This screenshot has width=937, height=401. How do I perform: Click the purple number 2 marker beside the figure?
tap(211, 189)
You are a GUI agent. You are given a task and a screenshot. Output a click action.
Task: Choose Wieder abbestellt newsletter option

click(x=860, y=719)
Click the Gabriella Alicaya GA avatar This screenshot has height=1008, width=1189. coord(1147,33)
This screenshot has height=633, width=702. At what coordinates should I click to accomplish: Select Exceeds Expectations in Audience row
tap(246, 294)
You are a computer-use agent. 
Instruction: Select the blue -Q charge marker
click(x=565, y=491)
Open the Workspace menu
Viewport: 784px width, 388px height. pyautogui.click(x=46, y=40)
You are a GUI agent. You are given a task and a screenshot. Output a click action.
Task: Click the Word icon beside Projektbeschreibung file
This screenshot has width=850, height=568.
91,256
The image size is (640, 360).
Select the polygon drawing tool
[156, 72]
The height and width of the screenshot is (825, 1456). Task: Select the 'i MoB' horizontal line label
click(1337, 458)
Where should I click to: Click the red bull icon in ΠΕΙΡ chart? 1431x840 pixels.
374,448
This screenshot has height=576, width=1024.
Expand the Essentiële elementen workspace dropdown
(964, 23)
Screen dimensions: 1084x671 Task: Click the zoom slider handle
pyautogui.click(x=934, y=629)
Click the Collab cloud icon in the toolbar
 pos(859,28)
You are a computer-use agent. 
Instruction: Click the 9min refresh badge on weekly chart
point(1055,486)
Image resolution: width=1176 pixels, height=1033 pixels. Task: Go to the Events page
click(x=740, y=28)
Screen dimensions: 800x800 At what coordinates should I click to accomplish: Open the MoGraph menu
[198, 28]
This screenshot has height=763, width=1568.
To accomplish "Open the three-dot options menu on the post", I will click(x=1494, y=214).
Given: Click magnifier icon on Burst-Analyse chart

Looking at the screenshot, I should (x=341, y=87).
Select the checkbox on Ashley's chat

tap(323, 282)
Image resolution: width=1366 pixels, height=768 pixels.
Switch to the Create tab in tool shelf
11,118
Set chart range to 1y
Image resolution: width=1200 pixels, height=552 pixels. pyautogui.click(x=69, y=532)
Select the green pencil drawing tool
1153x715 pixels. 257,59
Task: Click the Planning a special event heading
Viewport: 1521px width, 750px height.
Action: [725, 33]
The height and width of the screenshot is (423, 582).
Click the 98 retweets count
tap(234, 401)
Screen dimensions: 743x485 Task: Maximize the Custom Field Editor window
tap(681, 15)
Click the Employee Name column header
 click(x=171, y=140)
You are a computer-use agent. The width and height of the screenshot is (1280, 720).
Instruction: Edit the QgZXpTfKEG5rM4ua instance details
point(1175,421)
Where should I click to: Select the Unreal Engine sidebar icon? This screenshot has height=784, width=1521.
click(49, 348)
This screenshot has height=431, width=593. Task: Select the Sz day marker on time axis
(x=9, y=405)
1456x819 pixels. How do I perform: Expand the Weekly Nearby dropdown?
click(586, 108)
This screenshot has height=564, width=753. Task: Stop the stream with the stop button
--------
THE REQUEST
Rewrite the records above as a JSON list of strings, one string for each line, and leave out the blank lines.

FULL ANSWER
[
  "This screenshot has width=937, height=401. How do I perform: Click the purple number 2 marker beside the figure?",
  "tap(211, 189)",
  "You are a GUI agent. You are given a task and a screenshot. Output a click action.",
  "Task: Choose Wieder abbestellt newsletter option",
  "click(x=860, y=719)",
  "Click the Gabriella Alicaya GA avatar This screenshot has height=1008, width=1189. coord(1147,33)",
  "This screenshot has height=633, width=702. At what coordinates should I click to accomplish: Select Exceeds Expectations in Audience row",
  "tap(246, 294)",
  "You are a computer-use agent. ",
  "Instruction: Select the blue -Q charge marker",
  "click(x=565, y=491)",
  "Open the Workspace menu",
  "Viewport: 784px width, 388px height. pyautogui.click(x=46, y=40)",
  "You are a GUI agent. You are given a task and a screenshot. Output a click action.",
  "Task: Click the Word icon beside Projektbeschreibung file",
  "This screenshot has width=850, height=568.",
  "91,256",
  "The image size is (640, 360).",
  "Select the polygon drawing tool",
  "[156, 72]",
  "The height and width of the screenshot is (825, 1456). Task: Select the 'i MoB' horizontal line label",
  "click(1337, 458)",
  "Where should I click to: Click the red bull icon in ΠΕΙΡ chart? 1431x840 pixels.",
  "374,448",
  "This screenshot has height=576, width=1024.",
  "Expand the Essentiële elementen workspace dropdown",
  "(964, 23)",
  "Screen dimensions: 1084x671 Task: Click the zoom slider handle",
  "pyautogui.click(x=934, y=629)",
  "Click the Collab cloud icon in the toolbar",
  " pos(859,28)",
  "You are a computer-use agent. ",
  "Instruction: Click the 9min refresh badge on weekly chart",
  "point(1055,486)",
  "Image resolution: width=1176 pixels, height=1033 pixels. Task: Go to the Events page",
  "click(x=740, y=28)",
  "Screen dimensions: 800x800 At what coordinates should I click to accomplish: Open the MoGraph menu",
  "[198, 28]",
  "This screenshot has height=763, width=1568.",
  "To accomplish \"Open the three-dot options menu on the post\", I will click(x=1494, y=214).",
  "Given: Click magnifier icon on Burst-Analyse chart",
  "Looking at the screenshot, I should (x=341, y=87).",
  "Select the checkbox on Ashley's chat",
  "tap(323, 282)",
  "Image resolution: width=1366 pixels, height=768 pixels.",
  "Switch to the Create tab in tool shelf",
  "11,118",
  "Set chart range to 1y",
  "Image resolution: width=1200 pixels, height=552 pixels. pyautogui.click(x=69, y=532)",
  "Select the green pencil drawing tool",
  "1153x715 pixels. 257,59",
  "Task: Click the Planning a special event heading",
  "Viewport: 1521px width, 750px height.",
  "Action: [725, 33]",
  "The height and width of the screenshot is (423, 582).",
  "Click the 98 retweets count",
  "tap(234, 401)",
  "Screen dimensions: 743x485 Task: Maximize the Custom Field Editor window",
  "tap(681, 15)",
  "Click the Employee Name column header",
  " click(x=171, y=140)",
  "You are a computer-use agent. The width and height of the screenshot is (1280, 720).",
  "Instruction: Edit the QgZXpTfKEG5rM4ua instance details",
  "point(1175,421)",
  "Where should I click to: Select the Unreal Engine sidebar icon? This screenshot has height=784, width=1521.",
  "click(49, 348)",
  "This screenshot has height=431, width=593. Task: Select the Sz day marker on time axis",
  "(x=9, y=405)",
  "1456x819 pixels. How do I perform: Expand the Weekly Nearby dropdown?",
  "click(586, 108)",
  "This screenshot has height=564, width=753. Task: Stop the stream with the stop button"
]